Accordia Global Compliance Group, another USC-approved monitor, is responsible for a large number of Walmart’s supply chain audits. According to Walmart, Accordia found no problems at CJ’s Seafood – the Walmart crawfish packer in Louisiana that was fined, shortly thereafter, a quarter of a million by the US government for numerous labor rights violations. Five of the Tazreen factory’s 14 production lines were dedicated to Walmart apparel before the fire decimated the premises. However, because of the lack of transparency within the shadowy world of corporate monitoring, we don't know if Accordia also conducted an audit of the Trazeen factory.
USC’s apparel program is one of the largest in the world, and, like other universities, USC has multimillion-dollar contracts that it can leverage to force brands to be accountable to their workers. However, when USC contracts with corporate monitors like UL Responsible Sourcing, it props up a broken model that has cost the lives of hundreds of workers.

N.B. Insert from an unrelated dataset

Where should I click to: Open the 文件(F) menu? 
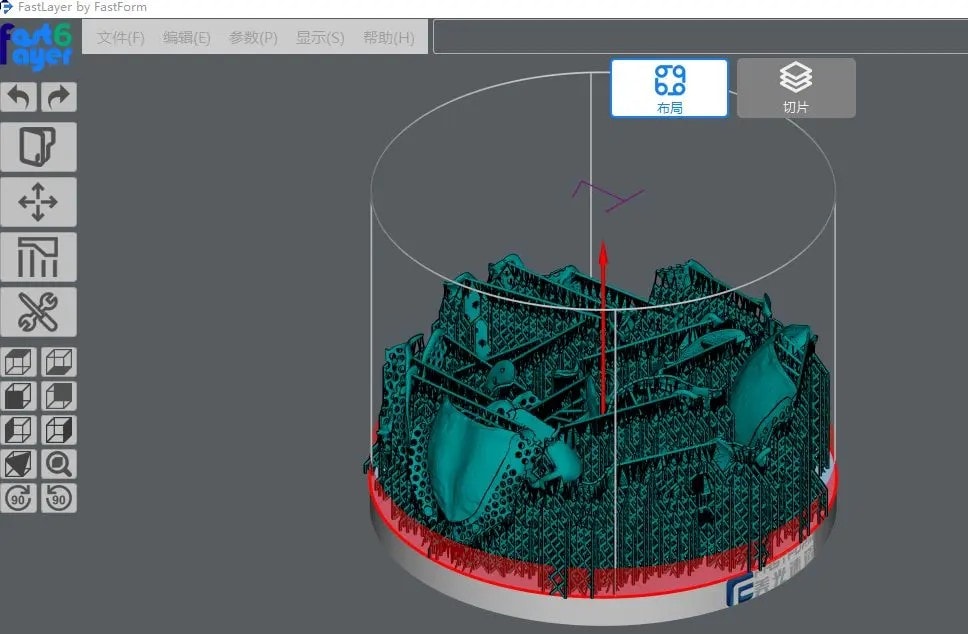(121, 38)
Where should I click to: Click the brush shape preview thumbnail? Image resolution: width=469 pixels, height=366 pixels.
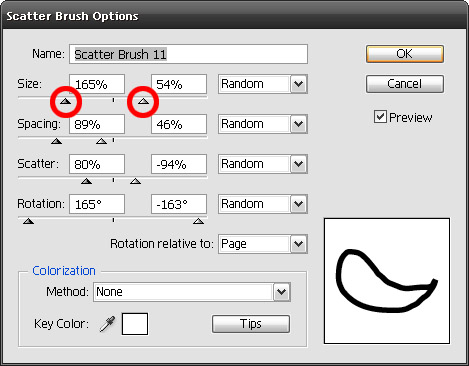(387, 281)
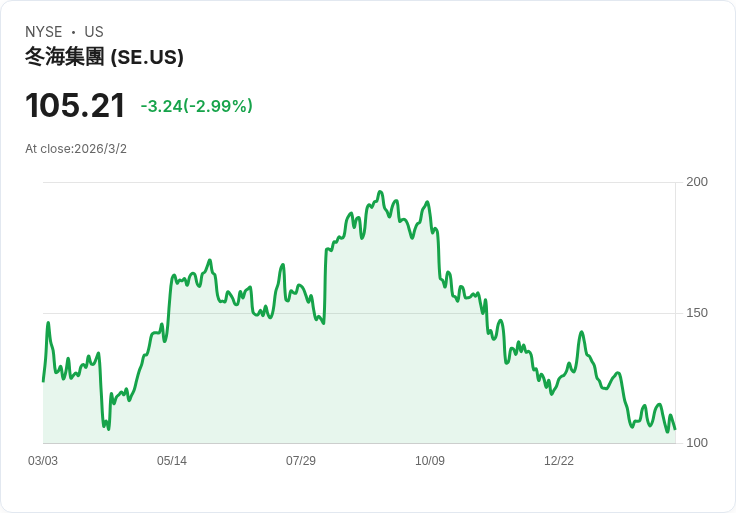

The Potential of Independent Monitoring and Brand Accountability
But there is an alternative. Over the last two years, the WRC has joined with USAS and the International Labor Rights Forum to press brands to sign comprehensive fire safety agreements, requiring worker and union input, transparency, fair prices to factories, and legally binding commitments to protect workers. PVH, the parent company of Tommy Hilfiger, and Tchibo, a German retailer, have already agreed to sign on to this life-saving fire safety program, while other brands like Gap and Walmart have refused any legally-binding commitments to workers.
Beyond this initiative, the WRC’s investigations have led to groundbreaking victories for workers rights. In 2009, Russell Athletic agreed to re-open a shuttered union factory and implement union neutrality throughout its plants in Honduras following a WRC investigation and a campaign led by USAS. Most recently, four universities have committed to end contracts with Adidas following the WRC’s finding that Adidas refused to pay $1.8 million in legally owed severance to its 2,800 former PT Kizone workers in Indonesia.
Ongoing Struggle at USC
Just this summer, the University of Texas—the largest university apparel licensor in the world—joined the ranks of the 180 universities who have affiliated with the WRC. Students at USC have fought for over a decade to persuade their university to align with the independent monitor, but to date, USC has refused.
In response to the Pakistan factory fire, Matt Curran, USC director of trademark licensing and social responsibility, noted that UL Responsible Sourcing did a one-day compliance assessment of the factory for KiK and that the assessment took place nine months before the fire occured and was the only time UL Responsible Sourcing audited the factory. Curran also pointed out that “the factory does not produce any USC products.” However, a representative of KiK, the brand that contracted UL Responsible Sourcing at Ali Enterprises, subsequently stateed in an email that there were actually three independent audits done. And in any case, the fact remains that UL Responsible Sourcing was hired to monitor both Ali Enterprises and Tarzeen, and it failed to prevent 401 workers from burning to death. By supporting corporate-funded monitors like UL Responsible Sourcing, USC is perpetuating a system that threatens the lives of workers everywhere, including workers in factories producing USC apparel.